I started fiddling around with some math patches and sample&holds, and realized I'd started recreating a part of smokris's VCR composition.

The solution is pretty simple - use the pushbuttons, and multiple each button value by the ID # that the button is supposed to have. Then, sum them all. Connect the output of the summing to the value input on a Sample & Hold. That's it! :-) I'm attaching a picture to show the setup.

Button states in QC app — Best approach

usefuldesign.au's picture

I have an app i am building in QC that will have >20 buttons that need to be 'clickable'. They will mostly have on and off states showing an LED light or dark and a bit of glow around the LED on the panel artwork I guess.

I'm wondering if the best way to do the Artwork is to have two full screen images of the Front Panel as TIFF or PDF artwork — with all buttons in OFF state and another with all buttons (LEDs) in the ON state. Then use an Core Image Accumulator patch to mask/unmask the ON image in regions where particular buttons are ON.

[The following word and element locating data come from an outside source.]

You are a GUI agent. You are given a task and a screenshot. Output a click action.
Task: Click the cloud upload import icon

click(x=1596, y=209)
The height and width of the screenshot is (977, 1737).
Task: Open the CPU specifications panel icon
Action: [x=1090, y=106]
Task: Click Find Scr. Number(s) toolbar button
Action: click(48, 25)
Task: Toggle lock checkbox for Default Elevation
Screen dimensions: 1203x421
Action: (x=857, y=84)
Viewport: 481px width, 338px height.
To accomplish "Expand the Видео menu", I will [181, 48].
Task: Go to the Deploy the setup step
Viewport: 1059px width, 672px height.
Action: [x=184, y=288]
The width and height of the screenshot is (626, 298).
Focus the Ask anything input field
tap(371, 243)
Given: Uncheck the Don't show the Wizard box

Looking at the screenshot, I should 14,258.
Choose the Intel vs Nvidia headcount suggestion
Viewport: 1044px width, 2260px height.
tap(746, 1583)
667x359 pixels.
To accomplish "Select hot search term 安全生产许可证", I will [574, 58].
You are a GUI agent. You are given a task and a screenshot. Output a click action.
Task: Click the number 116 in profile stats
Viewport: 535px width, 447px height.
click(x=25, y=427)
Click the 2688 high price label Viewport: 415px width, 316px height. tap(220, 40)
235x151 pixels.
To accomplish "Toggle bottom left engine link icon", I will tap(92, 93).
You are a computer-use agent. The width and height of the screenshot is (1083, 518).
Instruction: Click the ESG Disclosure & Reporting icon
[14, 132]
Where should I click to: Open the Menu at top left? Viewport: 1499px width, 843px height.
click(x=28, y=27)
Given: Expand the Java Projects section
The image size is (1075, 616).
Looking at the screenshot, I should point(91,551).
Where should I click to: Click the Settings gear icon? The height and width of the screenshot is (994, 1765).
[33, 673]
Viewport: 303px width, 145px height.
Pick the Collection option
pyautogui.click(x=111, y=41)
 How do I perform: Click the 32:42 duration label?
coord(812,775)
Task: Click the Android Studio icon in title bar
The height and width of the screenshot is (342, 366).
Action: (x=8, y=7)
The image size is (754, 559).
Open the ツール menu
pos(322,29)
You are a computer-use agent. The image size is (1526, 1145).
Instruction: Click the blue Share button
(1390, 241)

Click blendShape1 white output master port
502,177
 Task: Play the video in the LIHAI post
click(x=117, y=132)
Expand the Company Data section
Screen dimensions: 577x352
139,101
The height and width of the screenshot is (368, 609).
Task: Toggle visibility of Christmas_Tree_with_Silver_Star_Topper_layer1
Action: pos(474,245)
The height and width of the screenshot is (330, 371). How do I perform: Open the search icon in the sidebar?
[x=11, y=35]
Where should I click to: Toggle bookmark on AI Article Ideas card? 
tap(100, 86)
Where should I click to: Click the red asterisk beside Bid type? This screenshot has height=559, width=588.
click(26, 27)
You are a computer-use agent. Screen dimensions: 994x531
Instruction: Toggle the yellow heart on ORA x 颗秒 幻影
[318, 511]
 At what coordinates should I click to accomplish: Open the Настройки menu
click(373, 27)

The other way I'm considering is to maybe draw a single button and surround in an iterator and use a (x,y) co-ordinates structure to place all the instances of the ON / OFF image on the screen. Probably do the hit testing inside the iterator too in that case.

Are there any tried and true methodologies in QC?

I've seen the masking approach used in Mac app resources in the past I seem to remember.

Obviously Flash/HTML+JS approaches don't really apply with QC lacking a DOM but maybe there's some wisdom to be gleaned there too?